> [What is required] Produce the records again in full, exactly as shown below.

BEGIN Material provided

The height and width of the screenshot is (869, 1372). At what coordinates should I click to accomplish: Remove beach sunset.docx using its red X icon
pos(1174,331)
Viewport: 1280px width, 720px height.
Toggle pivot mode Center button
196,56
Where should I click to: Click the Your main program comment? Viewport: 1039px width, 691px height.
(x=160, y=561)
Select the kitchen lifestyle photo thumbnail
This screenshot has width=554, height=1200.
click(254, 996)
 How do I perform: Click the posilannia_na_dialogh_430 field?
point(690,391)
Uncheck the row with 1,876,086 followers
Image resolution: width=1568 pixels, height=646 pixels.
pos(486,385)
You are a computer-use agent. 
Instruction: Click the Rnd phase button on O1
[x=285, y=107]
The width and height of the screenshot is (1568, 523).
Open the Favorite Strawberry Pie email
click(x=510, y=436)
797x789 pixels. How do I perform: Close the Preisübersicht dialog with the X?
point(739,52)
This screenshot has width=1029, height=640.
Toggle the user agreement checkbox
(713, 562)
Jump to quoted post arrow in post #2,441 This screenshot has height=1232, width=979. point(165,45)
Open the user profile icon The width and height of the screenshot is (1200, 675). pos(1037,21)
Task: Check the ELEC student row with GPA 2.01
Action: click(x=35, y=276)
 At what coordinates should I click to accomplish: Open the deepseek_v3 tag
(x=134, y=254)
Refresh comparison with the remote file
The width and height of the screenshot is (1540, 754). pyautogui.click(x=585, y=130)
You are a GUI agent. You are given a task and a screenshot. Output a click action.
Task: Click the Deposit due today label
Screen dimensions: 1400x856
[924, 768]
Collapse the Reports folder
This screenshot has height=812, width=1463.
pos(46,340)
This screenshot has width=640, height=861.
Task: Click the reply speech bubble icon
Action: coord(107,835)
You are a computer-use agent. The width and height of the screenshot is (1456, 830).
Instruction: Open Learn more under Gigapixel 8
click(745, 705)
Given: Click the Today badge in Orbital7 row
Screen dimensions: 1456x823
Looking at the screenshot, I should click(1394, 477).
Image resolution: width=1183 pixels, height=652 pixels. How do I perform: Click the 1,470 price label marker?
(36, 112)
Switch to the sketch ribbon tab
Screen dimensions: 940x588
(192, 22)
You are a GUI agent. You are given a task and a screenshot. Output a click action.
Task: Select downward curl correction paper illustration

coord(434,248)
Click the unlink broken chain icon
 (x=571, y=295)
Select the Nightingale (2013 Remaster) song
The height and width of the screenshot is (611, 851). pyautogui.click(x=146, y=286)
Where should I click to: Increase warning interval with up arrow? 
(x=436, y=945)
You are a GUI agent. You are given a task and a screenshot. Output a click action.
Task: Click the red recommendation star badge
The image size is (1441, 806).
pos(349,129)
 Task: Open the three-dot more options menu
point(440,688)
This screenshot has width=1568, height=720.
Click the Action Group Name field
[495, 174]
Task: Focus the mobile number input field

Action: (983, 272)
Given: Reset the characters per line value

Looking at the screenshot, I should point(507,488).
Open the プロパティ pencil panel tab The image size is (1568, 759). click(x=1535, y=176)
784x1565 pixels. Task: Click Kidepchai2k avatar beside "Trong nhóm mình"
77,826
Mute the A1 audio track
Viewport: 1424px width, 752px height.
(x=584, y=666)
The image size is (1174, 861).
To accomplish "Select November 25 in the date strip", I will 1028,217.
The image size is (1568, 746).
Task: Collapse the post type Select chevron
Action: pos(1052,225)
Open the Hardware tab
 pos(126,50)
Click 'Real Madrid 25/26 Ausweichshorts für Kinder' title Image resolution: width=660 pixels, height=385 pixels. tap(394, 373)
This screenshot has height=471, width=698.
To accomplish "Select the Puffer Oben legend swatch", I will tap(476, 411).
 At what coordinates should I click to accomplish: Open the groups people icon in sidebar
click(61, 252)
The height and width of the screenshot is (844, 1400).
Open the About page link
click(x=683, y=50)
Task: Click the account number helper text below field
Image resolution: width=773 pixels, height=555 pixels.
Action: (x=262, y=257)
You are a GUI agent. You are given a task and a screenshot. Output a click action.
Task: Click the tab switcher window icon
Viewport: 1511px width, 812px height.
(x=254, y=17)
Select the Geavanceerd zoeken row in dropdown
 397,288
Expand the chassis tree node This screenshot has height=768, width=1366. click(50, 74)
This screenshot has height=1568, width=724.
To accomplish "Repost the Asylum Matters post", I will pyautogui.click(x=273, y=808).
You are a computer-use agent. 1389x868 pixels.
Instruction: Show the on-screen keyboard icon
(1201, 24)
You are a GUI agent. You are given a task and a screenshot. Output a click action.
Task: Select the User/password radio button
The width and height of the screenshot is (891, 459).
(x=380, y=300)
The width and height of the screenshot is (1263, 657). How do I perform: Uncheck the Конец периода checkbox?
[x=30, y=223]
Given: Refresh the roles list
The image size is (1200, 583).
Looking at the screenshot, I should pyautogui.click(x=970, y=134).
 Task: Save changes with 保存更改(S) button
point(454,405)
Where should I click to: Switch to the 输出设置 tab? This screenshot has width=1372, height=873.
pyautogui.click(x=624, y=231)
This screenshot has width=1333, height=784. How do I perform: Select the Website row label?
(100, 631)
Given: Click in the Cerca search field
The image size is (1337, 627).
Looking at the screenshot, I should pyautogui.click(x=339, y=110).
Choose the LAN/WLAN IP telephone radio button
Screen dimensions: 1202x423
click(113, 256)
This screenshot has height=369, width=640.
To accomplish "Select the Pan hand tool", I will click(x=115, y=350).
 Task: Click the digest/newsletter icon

END Material provided

> [Answer area]
The height and width of the screenshot is (869, 1372). At what coordinates should I click to accomplish: Remove beach sunset.docx using its red X icon
pos(1174,331)
Viewport: 1280px width, 720px height.
Toggle pivot mode Center button
196,56
Where should I click to: Click the Your main program comment? Viewport: 1039px width, 691px height.
(x=160, y=561)
Select the kitchen lifestyle photo thumbnail
This screenshot has width=554, height=1200.
click(254, 996)
 How do I perform: Click the posilannia_na_dialogh_430 field?
point(690,391)
Uncheck the row with 1,876,086 followers
Image resolution: width=1568 pixels, height=646 pixels.
pos(486,385)
You are a computer-use agent. 
Instruction: Click the Rnd phase button on O1
[x=285, y=107]
The width and height of the screenshot is (1568, 523).
Open the Favorite Strawberry Pie email
click(x=510, y=436)
797x789 pixels. How do I perform: Close the Preisübersicht dialog with the X?
point(739,52)
This screenshot has width=1029, height=640.
Toggle the user agreement checkbox
(713, 562)
Jump to quoted post arrow in post #2,441 This screenshot has height=1232, width=979. point(165,45)
Open the user profile icon The width and height of the screenshot is (1200, 675). pos(1037,21)
Task: Check the ELEC student row with GPA 2.01
Action: click(x=35, y=276)
 At what coordinates should I click to accomplish: Open the deepseek_v3 tag
(x=134, y=254)
Refresh comparison with the remote file
The width and height of the screenshot is (1540, 754). pyautogui.click(x=585, y=130)
You are a GUI agent. You are given a task and a screenshot. Output a click action.
Task: Click the Deposit due today label
Screen dimensions: 1400x856
[924, 768]
Collapse the Reports folder
This screenshot has height=812, width=1463.
pos(46,340)
This screenshot has width=640, height=861.
Task: Click the reply speech bubble icon
Action: coord(107,835)
You are a computer-use agent. The width and height of the screenshot is (1456, 830).
Instruction: Open Learn more under Gigapixel 8
click(745, 705)
Given: Click the Today badge in Orbital7 row
Screen dimensions: 1456x823
Looking at the screenshot, I should click(1394, 477).
Image resolution: width=1183 pixels, height=652 pixels. How do I perform: Click the 1,470 price label marker?
(36, 112)
Switch to the sketch ribbon tab
Screen dimensions: 940x588
(192, 22)
You are a GUI agent. You are given a task and a screenshot. Output a click action.
Task: Select downward curl correction paper illustration

coord(434,248)
Click the unlink broken chain icon
 (x=571, y=295)
Select the Nightingale (2013 Remaster) song
The height and width of the screenshot is (611, 851). pyautogui.click(x=146, y=286)
Where should I click to: Increase warning interval with up arrow? 
(x=436, y=945)
You are a GUI agent. You are given a task and a screenshot. Output a click action.
Task: Click the red recommendation star badge
The image size is (1441, 806).
pos(349,129)
 Task: Open the three-dot more options menu
point(440,688)
This screenshot has width=1568, height=720.
Click the Action Group Name field
[495, 174]
Task: Focus the mobile number input field

Action: (983, 272)
Given: Reset the characters per line value

Looking at the screenshot, I should point(507,488).
Open the プロパティ pencil panel tab The image size is (1568, 759). click(x=1535, y=176)
784x1565 pixels. Task: Click Kidepchai2k avatar beside "Trong nhóm mình"
77,826
Mute the A1 audio track
Viewport: 1424px width, 752px height.
(x=584, y=666)
The image size is (1174, 861).
To accomplish "Select November 25 in the date strip", I will 1028,217.
The image size is (1568, 746).
Task: Collapse the post type Select chevron
Action: pos(1052,225)
Open the Hardware tab
 pos(126,50)
Click 'Real Madrid 25/26 Ausweichshorts für Kinder' title Image resolution: width=660 pixels, height=385 pixels. tap(394, 373)
This screenshot has height=471, width=698.
To accomplish "Select the Puffer Oben legend swatch", I will tap(476, 411).
 At what coordinates should I click to accomplish: Open the groups people icon in sidebar
click(61, 252)
The height and width of the screenshot is (844, 1400).
Open the About page link
click(x=683, y=50)
Task: Click the account number helper text below field
Image resolution: width=773 pixels, height=555 pixels.
Action: (x=262, y=257)
You are a GUI agent. You are given a task and a screenshot. Output a click action.
Task: Click the tab switcher window icon
Viewport: 1511px width, 812px height.
(x=254, y=17)
Select the Geavanceerd zoeken row in dropdown
 397,288
Expand the chassis tree node This screenshot has height=768, width=1366. click(50, 74)
This screenshot has height=1568, width=724.
To accomplish "Repost the Asylum Matters post", I will pyautogui.click(x=273, y=808).
You are a computer-use agent. 1389x868 pixels.
Instruction: Show the on-screen keyboard icon
(1201, 24)
You are a GUI agent. You are given a task and a screenshot. Output a click action.
Task: Select the User/password radio button
The width and height of the screenshot is (891, 459).
(x=380, y=300)
The width and height of the screenshot is (1263, 657). How do I perform: Uncheck the Конец периода checkbox?
[x=30, y=223]
Given: Refresh the roles list
The image size is (1200, 583).
Looking at the screenshot, I should pyautogui.click(x=970, y=134).
 Task: Save changes with 保存更改(S) button
point(454,405)
Where should I click to: Switch to the 输出设置 tab? This screenshot has width=1372, height=873.
pyautogui.click(x=624, y=231)
This screenshot has width=1333, height=784. How do I perform: Select the Website row label?
(100, 631)
Given: Click in the Cerca search field
The image size is (1337, 627).
Looking at the screenshot, I should pyautogui.click(x=339, y=110).
Choose the LAN/WLAN IP telephone radio button
Screen dimensions: 1202x423
click(113, 256)
This screenshot has height=369, width=640.
To accomplish "Select the Pan hand tool", I will click(x=115, y=350).
 Task: Click the digest/newsletter icon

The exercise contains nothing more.